Listing
========================
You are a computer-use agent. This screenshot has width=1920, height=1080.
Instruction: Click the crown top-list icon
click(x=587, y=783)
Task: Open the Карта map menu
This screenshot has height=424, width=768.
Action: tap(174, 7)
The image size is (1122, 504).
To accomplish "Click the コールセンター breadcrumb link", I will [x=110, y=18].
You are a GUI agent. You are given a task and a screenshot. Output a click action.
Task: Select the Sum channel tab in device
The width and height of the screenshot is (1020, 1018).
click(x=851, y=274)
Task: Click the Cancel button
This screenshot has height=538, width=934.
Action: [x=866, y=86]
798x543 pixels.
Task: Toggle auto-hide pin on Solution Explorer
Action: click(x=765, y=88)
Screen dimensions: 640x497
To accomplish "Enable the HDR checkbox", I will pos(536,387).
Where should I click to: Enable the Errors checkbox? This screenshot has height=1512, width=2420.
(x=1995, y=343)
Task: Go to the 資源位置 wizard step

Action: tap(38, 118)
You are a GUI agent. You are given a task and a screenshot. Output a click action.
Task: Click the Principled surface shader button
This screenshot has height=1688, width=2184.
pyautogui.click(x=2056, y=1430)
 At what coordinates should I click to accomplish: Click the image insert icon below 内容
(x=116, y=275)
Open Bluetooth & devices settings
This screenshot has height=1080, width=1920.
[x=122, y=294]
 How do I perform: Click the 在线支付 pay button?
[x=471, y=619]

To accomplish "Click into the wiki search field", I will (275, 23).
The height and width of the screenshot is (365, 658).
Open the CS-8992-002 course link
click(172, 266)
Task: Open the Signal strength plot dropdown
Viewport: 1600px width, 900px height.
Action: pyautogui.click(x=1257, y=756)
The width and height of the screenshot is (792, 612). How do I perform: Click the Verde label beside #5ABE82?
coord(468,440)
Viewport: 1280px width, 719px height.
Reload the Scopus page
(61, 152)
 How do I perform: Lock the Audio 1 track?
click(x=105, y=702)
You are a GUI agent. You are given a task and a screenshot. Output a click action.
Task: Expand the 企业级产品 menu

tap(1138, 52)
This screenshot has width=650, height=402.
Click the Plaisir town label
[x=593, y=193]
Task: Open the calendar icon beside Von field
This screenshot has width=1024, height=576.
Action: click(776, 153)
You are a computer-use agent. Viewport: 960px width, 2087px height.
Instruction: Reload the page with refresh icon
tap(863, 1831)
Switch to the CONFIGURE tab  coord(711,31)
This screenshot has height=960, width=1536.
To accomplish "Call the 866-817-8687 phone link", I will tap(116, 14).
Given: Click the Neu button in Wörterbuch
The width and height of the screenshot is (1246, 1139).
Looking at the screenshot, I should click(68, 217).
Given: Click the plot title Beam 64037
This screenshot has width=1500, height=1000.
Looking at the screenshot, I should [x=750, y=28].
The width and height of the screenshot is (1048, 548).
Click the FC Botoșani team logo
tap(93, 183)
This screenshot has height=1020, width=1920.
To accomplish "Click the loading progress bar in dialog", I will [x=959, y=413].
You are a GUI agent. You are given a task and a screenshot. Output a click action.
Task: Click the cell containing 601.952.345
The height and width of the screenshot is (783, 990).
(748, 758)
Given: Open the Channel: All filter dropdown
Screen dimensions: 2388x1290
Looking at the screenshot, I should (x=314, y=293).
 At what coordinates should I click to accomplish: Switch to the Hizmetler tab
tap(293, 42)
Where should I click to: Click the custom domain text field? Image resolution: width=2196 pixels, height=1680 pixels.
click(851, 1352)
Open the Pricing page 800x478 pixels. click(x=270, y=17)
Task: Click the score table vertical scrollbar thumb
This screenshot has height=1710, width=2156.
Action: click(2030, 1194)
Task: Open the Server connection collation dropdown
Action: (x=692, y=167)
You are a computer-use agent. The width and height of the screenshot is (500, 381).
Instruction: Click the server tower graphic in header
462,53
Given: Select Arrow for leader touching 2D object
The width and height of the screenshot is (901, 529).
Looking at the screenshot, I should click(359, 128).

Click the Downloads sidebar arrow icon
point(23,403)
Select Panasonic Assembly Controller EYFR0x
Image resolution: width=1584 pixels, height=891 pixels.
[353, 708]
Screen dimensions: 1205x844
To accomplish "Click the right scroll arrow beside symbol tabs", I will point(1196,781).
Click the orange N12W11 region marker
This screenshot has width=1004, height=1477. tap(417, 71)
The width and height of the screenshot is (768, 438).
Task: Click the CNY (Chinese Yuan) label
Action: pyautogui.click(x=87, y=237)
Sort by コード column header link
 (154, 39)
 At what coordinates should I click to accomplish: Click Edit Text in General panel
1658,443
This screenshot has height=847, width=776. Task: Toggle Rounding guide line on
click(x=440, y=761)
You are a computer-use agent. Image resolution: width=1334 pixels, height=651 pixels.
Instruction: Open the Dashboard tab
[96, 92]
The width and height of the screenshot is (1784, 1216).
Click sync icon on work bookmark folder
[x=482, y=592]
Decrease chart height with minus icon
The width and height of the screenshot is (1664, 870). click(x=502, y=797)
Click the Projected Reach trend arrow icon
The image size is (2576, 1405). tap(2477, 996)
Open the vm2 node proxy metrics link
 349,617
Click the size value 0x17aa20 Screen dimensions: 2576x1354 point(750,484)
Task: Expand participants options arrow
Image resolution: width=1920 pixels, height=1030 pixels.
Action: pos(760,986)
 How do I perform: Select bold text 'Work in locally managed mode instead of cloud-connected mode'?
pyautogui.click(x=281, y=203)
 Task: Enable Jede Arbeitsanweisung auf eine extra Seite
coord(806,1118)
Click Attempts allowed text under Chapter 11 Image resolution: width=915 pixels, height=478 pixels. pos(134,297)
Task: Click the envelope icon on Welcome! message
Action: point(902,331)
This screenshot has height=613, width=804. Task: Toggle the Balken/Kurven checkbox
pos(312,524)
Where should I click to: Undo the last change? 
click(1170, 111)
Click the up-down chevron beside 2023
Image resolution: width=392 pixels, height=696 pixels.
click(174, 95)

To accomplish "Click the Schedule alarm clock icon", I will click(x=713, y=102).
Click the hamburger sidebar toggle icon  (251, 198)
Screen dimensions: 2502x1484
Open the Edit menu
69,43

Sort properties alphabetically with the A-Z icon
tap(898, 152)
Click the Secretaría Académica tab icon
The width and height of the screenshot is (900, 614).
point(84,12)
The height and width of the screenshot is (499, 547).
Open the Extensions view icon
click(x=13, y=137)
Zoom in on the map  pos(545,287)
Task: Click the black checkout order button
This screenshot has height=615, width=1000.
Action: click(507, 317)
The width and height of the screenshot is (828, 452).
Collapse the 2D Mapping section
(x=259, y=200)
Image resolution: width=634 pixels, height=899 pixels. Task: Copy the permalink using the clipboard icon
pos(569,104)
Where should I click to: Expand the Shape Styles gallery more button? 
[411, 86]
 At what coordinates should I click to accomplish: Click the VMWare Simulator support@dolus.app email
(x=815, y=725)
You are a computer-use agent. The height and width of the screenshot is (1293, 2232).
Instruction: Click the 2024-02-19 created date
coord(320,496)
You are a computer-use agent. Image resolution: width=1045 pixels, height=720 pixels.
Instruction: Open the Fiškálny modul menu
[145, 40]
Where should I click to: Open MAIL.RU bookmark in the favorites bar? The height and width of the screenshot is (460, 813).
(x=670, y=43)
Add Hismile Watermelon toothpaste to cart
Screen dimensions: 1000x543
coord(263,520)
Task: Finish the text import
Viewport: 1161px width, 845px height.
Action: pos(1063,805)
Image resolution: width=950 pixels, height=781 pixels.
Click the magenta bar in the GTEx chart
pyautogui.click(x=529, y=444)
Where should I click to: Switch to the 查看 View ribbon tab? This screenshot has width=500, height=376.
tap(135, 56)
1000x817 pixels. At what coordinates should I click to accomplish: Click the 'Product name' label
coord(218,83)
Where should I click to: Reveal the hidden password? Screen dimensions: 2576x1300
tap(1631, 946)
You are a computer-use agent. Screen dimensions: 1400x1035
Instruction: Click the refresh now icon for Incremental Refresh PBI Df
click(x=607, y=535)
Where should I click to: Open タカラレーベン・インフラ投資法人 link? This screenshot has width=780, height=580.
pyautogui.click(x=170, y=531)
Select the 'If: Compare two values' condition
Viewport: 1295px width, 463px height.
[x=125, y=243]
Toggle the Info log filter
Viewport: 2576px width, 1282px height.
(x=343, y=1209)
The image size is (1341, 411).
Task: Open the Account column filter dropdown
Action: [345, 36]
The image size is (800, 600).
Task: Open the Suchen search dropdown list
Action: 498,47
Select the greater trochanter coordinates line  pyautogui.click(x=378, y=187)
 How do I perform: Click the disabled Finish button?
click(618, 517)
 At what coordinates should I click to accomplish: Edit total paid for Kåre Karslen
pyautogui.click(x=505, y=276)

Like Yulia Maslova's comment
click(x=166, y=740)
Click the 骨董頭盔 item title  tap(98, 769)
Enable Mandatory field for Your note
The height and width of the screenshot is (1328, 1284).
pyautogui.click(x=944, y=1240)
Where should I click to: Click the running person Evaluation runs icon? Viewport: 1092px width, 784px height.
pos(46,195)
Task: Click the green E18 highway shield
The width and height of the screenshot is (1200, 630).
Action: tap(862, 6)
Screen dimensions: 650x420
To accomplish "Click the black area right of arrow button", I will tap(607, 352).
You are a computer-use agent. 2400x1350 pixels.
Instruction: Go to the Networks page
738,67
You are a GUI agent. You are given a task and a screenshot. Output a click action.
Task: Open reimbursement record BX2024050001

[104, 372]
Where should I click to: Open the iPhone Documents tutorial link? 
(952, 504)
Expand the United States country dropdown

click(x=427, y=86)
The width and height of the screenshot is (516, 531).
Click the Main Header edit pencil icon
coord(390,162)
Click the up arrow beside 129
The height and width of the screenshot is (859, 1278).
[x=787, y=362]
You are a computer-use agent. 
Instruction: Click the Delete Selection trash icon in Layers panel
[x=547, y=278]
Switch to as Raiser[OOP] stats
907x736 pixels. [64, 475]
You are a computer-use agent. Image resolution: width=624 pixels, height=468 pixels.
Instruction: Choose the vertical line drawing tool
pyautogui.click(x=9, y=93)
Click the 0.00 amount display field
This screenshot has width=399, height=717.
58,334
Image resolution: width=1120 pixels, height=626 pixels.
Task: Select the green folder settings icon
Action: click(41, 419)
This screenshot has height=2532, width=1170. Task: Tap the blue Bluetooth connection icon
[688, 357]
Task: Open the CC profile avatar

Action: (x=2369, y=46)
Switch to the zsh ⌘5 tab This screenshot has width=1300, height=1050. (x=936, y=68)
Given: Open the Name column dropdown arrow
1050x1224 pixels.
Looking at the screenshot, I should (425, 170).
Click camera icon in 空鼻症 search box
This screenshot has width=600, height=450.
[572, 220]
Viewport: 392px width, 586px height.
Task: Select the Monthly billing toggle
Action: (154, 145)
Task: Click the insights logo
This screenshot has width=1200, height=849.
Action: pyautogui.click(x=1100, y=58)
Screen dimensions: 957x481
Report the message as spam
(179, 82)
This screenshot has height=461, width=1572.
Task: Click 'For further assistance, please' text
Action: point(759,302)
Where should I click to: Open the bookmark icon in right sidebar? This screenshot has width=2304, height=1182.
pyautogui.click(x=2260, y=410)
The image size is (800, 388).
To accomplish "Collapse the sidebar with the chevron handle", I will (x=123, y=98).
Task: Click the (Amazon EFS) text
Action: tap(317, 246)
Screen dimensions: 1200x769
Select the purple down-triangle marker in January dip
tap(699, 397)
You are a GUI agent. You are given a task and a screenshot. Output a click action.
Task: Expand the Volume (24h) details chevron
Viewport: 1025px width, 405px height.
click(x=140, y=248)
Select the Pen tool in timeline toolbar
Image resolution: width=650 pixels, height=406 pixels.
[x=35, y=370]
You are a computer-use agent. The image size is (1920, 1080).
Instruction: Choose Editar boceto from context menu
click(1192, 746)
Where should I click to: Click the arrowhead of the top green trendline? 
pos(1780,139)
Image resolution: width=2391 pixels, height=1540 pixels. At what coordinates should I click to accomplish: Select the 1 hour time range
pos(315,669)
========================
Print the entries from the line containing "Where should I click to: Switch" through the line containing "Action: 498,47", inclusive, reproducing each line without change.

Where should I click to: Switch to the 查看 View ribbon tab? This screenshot has width=500, height=376.
tap(135, 56)
1000x817 pixels. At what coordinates should I click to accomplish: Click the 'Product name' label
coord(218,83)
Where should I click to: Reveal the hidden password? Screen dimensions: 2576x1300
tap(1631, 946)
You are a computer-use agent. Screen dimensions: 1400x1035
Instruction: Click the refresh now icon for Incremental Refresh PBI Df
click(x=607, y=535)
Where should I click to: Open タカラレーベン・インフラ投資法人 link? This screenshot has width=780, height=580.
pyautogui.click(x=170, y=531)
Select the 'If: Compare two values' condition
Viewport: 1295px width, 463px height.
[x=125, y=243]
Toggle the Info log filter
Viewport: 2576px width, 1282px height.
(x=343, y=1209)
The image size is (1341, 411).
Task: Open the Account column filter dropdown
Action: [345, 36]
The image size is (800, 600).
Task: Open the Suchen search dropdown list
Action: 498,47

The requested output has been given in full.